### Supplied text
◇ ◇ ◇
# system hook-up



## albatros (Aug 14, 2011)

if someone could give me advise on hook-up of theater system---i aquired this system with a home purchase---it has a control 4 box (C4-HC300-E-B) with no HDMI connections that also controlled some lighting----Onkyo TX-SR606 av receiver with HDMI connections,time warner hd/ dvr cable box,blu-ray player, and Mitsubishi HC-1600 projector---and a few add-ons (second tv and hard drive)----of course it was a wiring mess that they had and i spend a lot of time cleaning it up. the control 4 box does not have HDMI connections, so most of the hook-ups were component or less---i changed everything to HDMI --and would like to know a preferred way to hook everythink---the control 4 box was nice and i am not sure if it can now be used since i am running HDMI cables---i know lot of options---new control 4 or just using the old one for limited use and so on----your options would be welcome

thanks

albatros:scratch:


----------



## mechman (Feb 8, 2007)

HDMI from Time/Warner box to Onkyo, HDMI from blu-ray to Onkyo, and then HDMI out from Onkyo to HC1600. What is the second tv for? Is it in the same room? And I'd agree that the Control 4 would be of no use since switching everything to HDMI. If you want to be able to control everything I'd just get a universal remote, such as a Logitech Harmony.


----------



## mechman (Feb 8, 2007)
◇ ◇ ◇
### Exercise set
(a) Answer these from the home theater thread, one line each:
(i) What model number is given for the Control 4 box?
(ii) How did the first poster come to have the system?
(iii) Which universal remote does mechman suggest?
(b) Please list every device that the first post in the home theater thread names as part of the system, add-ons included.
(c) Carry on the home theater thread from the point where it stops.

### Data section
◇ ◇ ◇
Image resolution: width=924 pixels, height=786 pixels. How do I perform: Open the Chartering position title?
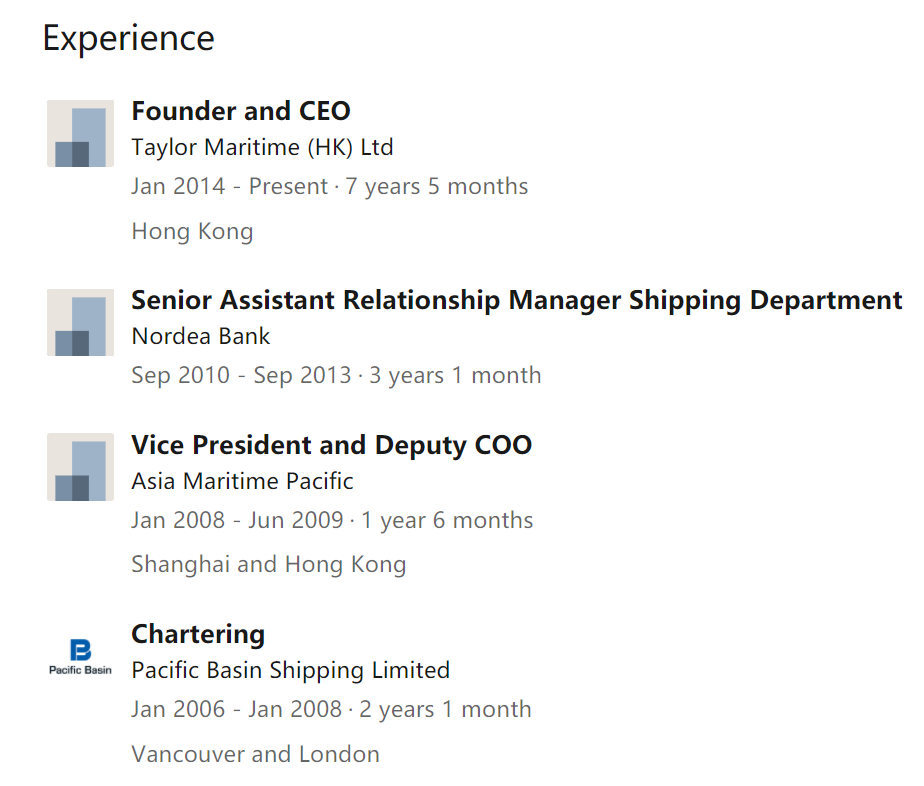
◇ ◇ ◇
### Task results
(a)
(i) C4-HC300-E-B
(ii) It came with a home purchase.
(iii) A Logitech Harmony

(b)
- Control 4 box (C4-HC300-E-B)
- Onkyo TX-SR606 AV receiver
- Time Warner HD/DVR cable box
- Blu-ray player
- Mitsubishi HC-1600 projector
- Second TV
- Hard drive

(c)
What did the Control4 come with? Just the base unit?


----------



## albatros (Aug 14, 2011)

the main reason for question was how the control 4 would fit back in----it also controlled lighting in theater room---i guess i could keep it for that ----second tv was there in same room, actually there were two more besides the projection screen---i removed one---and rewired the second---not sure what i would use it for---maybe if there were two football games one----once in a year maybe!-----i am least familiar with control 4 box---about to read up on it----the equipment is in a different room than tv's----so some kind of universal was needed---not really up on theater stuff, but the on screen was kind of nice----there was a hd with i assume movies and music connected into system---i would like to have it, but not at the expense of the HDMI connectors----it worked before i re-did everything---what else comes with box?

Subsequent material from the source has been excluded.